The requisite engineering — and the cost — may prove too much for Russia or, especially, Ukraine, many of whose drones are hand-built from mail-order parts. “Given the very low cost of current FPV [First-Person View] drones, and the fact that many of them are assembled by volunteers literally on their kitchen table… thee cost-benefit tradeoffs likely remain uncertain,” Kott told Breaking Defense.
“The reason you’re seeing so many drones [is] that they’re cheap,” Pettyjohn agreed. “On both sides…they’re not investing in increased defenses against jamming… because it would make them too expensive to afford in the numbers that they’re needed. They’d rather just buy lots of them and count on some of them making it through.”
So even if Russia or Ukraine can implement on-board AI, she said, “it’s not clear to me it will scale in this conflict, because it depends a lot on the cost.”
However, that doesn’t mean AI won’t scale up in other conflicts with other combatants, especially high-tech nations with big defense budgets like the US and China.
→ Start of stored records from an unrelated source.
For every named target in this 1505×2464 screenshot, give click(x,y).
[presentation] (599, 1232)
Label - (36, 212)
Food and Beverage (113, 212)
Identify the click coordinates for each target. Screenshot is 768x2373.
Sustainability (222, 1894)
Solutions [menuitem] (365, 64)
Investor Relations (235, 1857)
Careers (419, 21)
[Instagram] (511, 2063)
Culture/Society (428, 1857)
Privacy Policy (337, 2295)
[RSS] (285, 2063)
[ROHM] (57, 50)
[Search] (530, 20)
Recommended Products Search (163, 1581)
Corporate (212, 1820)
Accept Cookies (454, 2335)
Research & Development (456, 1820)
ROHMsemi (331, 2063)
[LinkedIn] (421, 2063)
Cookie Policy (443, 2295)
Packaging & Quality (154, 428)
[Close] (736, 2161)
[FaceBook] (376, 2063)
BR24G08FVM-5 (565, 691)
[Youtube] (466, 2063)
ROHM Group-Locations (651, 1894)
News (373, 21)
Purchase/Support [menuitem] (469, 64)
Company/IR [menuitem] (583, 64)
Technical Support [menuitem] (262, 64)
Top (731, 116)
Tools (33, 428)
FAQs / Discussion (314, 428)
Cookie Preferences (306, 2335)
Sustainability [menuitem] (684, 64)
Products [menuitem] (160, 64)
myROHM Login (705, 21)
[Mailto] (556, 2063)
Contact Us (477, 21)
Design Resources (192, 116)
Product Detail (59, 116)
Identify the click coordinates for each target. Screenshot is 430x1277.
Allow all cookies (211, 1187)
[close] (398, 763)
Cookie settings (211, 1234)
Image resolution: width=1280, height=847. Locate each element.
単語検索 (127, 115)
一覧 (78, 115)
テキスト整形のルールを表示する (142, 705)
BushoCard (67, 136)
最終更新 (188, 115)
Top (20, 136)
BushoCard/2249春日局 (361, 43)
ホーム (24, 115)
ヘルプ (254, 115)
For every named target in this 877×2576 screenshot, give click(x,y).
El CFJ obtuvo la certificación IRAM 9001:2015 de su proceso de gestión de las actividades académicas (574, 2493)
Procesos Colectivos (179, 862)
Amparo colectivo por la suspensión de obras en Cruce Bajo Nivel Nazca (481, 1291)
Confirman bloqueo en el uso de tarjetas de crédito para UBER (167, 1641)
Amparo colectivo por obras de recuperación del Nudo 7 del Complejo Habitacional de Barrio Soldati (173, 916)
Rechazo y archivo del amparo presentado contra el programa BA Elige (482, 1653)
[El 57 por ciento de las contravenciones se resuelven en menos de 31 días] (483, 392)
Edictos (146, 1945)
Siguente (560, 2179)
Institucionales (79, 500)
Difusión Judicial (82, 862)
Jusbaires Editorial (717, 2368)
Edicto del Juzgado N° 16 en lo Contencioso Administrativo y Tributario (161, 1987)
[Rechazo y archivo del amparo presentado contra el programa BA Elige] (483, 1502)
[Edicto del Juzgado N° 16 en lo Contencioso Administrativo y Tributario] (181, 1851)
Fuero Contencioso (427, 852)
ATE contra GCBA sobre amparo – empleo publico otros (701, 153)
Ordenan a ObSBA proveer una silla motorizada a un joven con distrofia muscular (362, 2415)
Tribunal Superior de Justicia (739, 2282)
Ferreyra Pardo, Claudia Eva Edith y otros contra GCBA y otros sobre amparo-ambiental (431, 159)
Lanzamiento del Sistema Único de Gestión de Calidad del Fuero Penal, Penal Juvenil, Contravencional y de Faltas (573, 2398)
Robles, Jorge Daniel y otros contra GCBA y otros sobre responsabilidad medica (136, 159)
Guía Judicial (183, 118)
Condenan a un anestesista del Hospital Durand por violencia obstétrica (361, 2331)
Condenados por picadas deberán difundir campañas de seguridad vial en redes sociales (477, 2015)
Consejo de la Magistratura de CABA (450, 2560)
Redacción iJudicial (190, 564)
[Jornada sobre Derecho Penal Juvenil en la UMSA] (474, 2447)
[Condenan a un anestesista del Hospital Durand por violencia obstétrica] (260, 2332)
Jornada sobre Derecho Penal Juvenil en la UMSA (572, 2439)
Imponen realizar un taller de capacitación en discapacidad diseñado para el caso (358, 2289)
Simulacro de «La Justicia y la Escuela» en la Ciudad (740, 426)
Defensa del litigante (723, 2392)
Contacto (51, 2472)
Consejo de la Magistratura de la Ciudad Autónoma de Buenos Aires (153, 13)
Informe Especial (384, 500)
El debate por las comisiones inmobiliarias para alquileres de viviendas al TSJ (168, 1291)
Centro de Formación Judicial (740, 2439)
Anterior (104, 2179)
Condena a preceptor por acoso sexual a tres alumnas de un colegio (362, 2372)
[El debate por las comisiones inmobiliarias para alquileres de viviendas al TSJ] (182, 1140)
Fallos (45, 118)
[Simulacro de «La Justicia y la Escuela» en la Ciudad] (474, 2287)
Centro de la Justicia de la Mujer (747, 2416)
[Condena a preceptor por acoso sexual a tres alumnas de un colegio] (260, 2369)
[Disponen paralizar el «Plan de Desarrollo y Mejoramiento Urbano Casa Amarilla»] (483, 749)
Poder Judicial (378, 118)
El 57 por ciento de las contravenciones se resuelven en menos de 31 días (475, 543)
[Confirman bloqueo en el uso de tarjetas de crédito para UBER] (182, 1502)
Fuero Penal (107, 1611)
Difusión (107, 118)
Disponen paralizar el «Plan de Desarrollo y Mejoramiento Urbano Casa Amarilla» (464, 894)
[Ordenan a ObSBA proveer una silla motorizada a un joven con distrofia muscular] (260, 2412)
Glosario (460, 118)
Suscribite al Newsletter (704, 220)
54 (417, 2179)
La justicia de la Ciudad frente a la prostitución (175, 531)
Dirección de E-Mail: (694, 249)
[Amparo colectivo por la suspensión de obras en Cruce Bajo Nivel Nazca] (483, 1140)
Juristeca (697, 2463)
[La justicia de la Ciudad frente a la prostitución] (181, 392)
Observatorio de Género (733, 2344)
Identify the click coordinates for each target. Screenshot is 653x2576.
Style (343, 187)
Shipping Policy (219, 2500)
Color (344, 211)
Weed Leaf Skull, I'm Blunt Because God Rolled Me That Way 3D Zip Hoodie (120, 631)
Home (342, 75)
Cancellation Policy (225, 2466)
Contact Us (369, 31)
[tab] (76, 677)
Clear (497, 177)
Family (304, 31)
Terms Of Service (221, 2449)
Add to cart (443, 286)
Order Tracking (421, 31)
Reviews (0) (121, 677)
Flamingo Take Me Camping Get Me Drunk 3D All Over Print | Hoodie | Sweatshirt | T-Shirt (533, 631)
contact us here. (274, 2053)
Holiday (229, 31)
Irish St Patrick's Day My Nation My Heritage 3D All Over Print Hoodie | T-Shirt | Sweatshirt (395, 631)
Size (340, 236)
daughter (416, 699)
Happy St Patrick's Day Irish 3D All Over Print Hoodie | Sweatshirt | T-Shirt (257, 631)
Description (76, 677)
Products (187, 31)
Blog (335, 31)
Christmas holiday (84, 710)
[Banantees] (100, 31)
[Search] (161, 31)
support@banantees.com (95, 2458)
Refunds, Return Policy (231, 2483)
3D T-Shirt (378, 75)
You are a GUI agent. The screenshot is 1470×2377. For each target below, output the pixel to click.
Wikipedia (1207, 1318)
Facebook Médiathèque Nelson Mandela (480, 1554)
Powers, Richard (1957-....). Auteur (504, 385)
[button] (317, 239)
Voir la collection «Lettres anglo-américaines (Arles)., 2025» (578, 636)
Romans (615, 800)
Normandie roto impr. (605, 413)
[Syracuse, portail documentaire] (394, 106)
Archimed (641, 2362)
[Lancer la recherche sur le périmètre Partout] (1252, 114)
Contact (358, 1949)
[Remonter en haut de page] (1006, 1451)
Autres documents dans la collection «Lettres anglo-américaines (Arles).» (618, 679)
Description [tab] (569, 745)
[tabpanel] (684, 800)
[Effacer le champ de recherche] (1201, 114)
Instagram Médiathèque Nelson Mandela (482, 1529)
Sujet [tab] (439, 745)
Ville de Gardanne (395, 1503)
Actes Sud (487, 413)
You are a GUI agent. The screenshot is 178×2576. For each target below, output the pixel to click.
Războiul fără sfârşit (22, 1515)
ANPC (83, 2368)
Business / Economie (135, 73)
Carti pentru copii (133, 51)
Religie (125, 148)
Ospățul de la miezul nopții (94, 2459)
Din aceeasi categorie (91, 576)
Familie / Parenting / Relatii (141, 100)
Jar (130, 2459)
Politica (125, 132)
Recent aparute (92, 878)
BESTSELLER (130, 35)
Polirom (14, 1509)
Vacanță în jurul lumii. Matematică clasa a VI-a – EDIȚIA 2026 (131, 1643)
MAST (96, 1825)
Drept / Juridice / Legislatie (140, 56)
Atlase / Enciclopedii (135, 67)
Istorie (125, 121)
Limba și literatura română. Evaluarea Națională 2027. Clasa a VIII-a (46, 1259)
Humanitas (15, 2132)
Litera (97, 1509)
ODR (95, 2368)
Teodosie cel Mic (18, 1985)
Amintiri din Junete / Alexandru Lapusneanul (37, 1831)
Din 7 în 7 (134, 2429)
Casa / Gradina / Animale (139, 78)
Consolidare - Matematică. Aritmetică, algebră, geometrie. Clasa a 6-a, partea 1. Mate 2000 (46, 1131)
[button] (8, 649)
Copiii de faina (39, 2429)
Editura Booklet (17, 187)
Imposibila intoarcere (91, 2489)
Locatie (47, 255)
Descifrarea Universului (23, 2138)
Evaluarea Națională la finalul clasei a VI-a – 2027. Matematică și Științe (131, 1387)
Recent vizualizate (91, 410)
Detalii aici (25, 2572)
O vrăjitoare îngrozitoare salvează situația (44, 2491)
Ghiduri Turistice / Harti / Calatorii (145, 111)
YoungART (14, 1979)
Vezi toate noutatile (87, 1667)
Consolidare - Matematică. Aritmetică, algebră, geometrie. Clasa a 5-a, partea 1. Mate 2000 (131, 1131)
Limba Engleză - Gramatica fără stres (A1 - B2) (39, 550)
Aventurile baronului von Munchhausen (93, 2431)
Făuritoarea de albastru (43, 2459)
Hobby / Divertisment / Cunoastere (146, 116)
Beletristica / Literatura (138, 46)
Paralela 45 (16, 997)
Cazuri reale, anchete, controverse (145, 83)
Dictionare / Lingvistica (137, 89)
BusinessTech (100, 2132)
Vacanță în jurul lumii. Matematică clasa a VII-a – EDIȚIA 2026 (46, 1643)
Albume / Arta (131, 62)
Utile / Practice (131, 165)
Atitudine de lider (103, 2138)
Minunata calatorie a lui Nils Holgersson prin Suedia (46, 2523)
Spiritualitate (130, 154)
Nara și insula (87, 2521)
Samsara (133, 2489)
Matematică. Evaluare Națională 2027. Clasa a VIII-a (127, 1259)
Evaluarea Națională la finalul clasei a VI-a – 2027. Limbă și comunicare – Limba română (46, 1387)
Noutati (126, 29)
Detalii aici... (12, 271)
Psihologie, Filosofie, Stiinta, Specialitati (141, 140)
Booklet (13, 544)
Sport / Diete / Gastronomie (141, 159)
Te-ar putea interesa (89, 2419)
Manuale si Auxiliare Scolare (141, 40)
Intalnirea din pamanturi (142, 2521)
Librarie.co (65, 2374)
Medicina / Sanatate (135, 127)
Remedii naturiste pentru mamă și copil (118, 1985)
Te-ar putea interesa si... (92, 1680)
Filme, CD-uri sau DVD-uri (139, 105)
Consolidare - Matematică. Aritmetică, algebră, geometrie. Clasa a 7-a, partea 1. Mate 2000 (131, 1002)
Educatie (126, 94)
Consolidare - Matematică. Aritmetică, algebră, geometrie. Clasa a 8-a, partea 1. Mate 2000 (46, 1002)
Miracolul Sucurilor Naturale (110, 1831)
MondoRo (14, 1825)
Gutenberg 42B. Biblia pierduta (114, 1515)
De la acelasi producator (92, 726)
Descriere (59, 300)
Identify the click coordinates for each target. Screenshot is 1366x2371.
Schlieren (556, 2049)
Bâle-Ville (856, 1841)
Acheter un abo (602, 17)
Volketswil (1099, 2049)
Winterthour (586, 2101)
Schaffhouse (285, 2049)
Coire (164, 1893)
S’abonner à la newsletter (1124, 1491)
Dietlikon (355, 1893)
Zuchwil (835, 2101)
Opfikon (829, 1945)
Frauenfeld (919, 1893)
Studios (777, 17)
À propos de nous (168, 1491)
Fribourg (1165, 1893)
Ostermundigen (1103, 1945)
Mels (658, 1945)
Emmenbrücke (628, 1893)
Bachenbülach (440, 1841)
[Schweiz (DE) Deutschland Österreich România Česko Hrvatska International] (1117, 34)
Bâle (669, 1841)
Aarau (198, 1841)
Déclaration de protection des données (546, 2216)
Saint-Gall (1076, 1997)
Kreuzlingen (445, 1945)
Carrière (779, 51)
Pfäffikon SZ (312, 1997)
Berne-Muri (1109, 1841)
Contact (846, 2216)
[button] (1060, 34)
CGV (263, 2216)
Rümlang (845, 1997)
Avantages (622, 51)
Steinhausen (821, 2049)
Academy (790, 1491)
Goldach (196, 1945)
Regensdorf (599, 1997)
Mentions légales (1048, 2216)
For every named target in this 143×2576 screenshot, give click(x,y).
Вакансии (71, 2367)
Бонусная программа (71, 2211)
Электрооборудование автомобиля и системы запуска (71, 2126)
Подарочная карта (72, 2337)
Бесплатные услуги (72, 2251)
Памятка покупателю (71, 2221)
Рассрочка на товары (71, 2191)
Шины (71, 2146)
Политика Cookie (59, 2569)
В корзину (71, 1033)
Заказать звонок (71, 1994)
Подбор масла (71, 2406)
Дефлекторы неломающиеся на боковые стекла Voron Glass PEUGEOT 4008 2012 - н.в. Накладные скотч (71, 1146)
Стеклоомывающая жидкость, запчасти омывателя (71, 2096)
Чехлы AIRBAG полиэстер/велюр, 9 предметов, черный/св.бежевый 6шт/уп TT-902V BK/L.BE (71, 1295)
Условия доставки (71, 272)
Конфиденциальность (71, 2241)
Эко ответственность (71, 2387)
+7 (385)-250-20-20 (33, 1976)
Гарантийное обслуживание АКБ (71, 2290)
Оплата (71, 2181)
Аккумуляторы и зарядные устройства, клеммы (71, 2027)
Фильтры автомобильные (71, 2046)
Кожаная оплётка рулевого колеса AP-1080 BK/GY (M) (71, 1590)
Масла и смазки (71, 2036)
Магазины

But even for those superpowers miniaturizing AI to fit on drones is daunting: There’s good reason headline-grabbing AIs like ChatGPT run on massive server farms.
But that does not make the problem impossible to solve — or that it has to be solved 100 percent. AI still glitches and hallucinates, but humans make deadly errors all the time, in and out of combat. A civilian analogy is self-driving cars: They don’t need to avoid 100 percent of accidents to be an improvement over human drivers.
By definition, in any group of humans, performing any given task, “fifty percent of people will be below average,” Kott noted. “If you can do better than ‘below average,’ you’re already doubled effectiveness of your operations.”
Even modest improvements can have major impacts when you’re waging war on a massive scale, as in Ukraine — or any future US-China conflict. “It doesn’t have to be 100 percent,” Kott said. “In many cases 20 percent is good enough, much better than nothing.”
Western demands for high performance don’t mesh with the realities of major war, he warned. “We demand complete reliability, we demand complete accuracy, [because] we are not in existential danger, like Ukraine,” Kott said. “Ukrainians don’t specify perfection. They can’t afford that.”